TV Review: ‘Of Men And War’

Review by Justin Goodman

Perhaps no one is better suited to appreciate Laurent Bécue-Renard’s Genealogy of Wrath than the American poet Brian Turner. When Bécue-Renard was putting together the first film of the trilogy (Living Afterwards: Words of Women, which showed the impact of the ’92-‘95 Bosnian War on its widows during the late ‘90s), Brian Turner was deployed on a peacekeeping mission in Bosnia-Herzegovina with the 10th Mountain Division. In his newest film, Of Men and War, he touches on a subject perhaps more relatable to the Iraq War vet poet: a studious, quiet display of Afghanistan and Iraq War vets struggling against PTSD in Pathway Home, one of the few residential treatment centers for this disorder. The experience of these men can be summed up through Brian Turner’s “The Hurt Locker”—“Nothing left but hurt here./Nothing left but bullets and pain/and the bled-out slumping.”

In an interview with Filmmaker Magazine, Bécue-Renard explains he and his editors were left with “500 hours” of film through which they sorted “for the next four years” as they shot scenes with the vet’s families post-therapy. Their truth of this can’t be contested after watching Of Men And War; it’s the perfect example of a film whose slight fictions—while playing in a linear fashion, the real chronology isn’t linear—reveal truth more strongly. For the camera is strictly therapeutic, never going for a stranglehold, and are the parlor tricks of documentaries (vibrato strings, formal interviews, a narrator) are set aside. This leads to the vets recounting their traumas with unflinching and tearful regret without interruption. How do you turn away when a crying man recounts a knee-jerk headshot and, when he looked at the body, defensively explains, “it’s not like I knew what he looked like before”?

Of all the stories told, this is a tamer one. But this is largely because it’s impossible for a non-combatant to truly appreciate the horrors of war. Of Men And War doesn’t try to bridge this gap that makes the film so gripping. What it does instead is replicate 12 Angry Men: It’s not just the tight framing and tension that drives the emotions of the stories, but the sincere psychology that’s caught beneath the rubbles of human anger. Outside of therapy, the vets are seen bantering and teasing each other with varying degrees of laughter, discomfort, and possible fistfights, all of which is presented with an unmitigated authenticity that flows naturally from drama to drama to heartbreak. Instead of providing a dull and grim story about the violence of war riddled with exposition, Laurent Bécue-Renard frames the story around the ever-present threat of explosion that comes with being locked in a small space. The fear of a soldier in Iraq or Afghanistan, and the fear they live in upon returning home.

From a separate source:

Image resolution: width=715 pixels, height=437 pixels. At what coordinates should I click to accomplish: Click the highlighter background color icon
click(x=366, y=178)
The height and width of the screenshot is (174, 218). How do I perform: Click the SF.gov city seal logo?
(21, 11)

Why else would the supposedly celebratory experience of returning home be overhung with such gloom? Although largely set aside, no, Bécue-Renard did not forget the wives of the veterans. Since they’re not the subject of the documentary, however, it’s not surprising they come to stand in for the struggle of domesticating oneself after “being hostage to the warzone,” as one vet puts it. Despite its essentially happy ending (the vets graduate from the program), it doesn’t ignore the dangers that will continue after the credits. Almost all the vets come home to children, or planning on having them. The tensest of moments actually comes from one of the vets restraining himself when his young daughter decides to pretend to be mute. What’s ordinarily cute becomes ominous. Especially when overlaid with the guerilla tactics of terrorists: sending children in front of the Humvee in order to stop, and ambush, moving troops.

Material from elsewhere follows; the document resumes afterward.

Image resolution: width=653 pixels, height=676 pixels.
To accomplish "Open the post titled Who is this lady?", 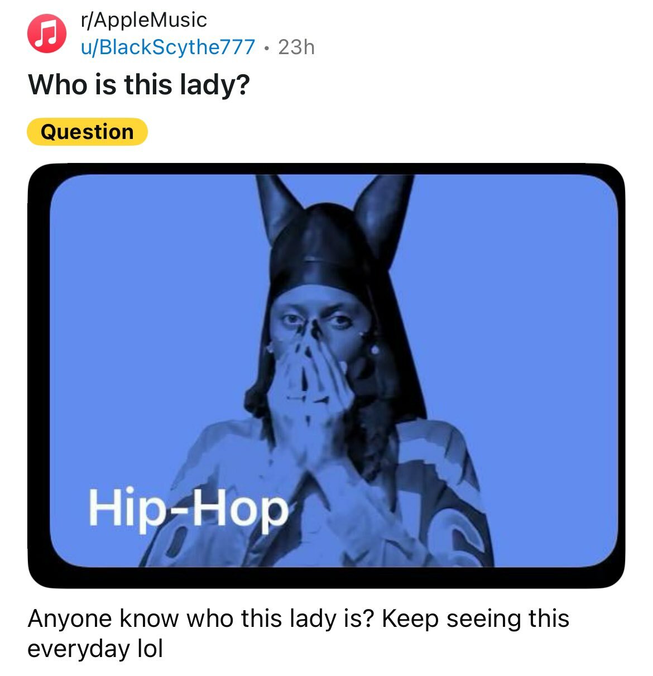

I will excitedly wait another five years if need be for the Genealogy of Wrath trilogy’s final film. Laurent Bécue-Renard has created a style that documents without filing, excites without simplifying, and glides into one of the most troubling effects of war that almost no one talks openly about. It would be wrong to call Bécue-Renard brave, of course, as I think he would agree, because Of Men And War is meant to showcase the bravery of survivors. Regardless of your support for the wars involved, the film demands you not ignore the good intentions and strength it takes to decide whether to drive your Humvee around a child or through them. What will we live with if we decide to kill, much like in 12 Angry Men, is the question for this moral jury of former soldiers. And with its bleak hope, Of Men And War offers a better future without ignoring these men “open the hurt locker and learn/how rough men come hunting for souls.”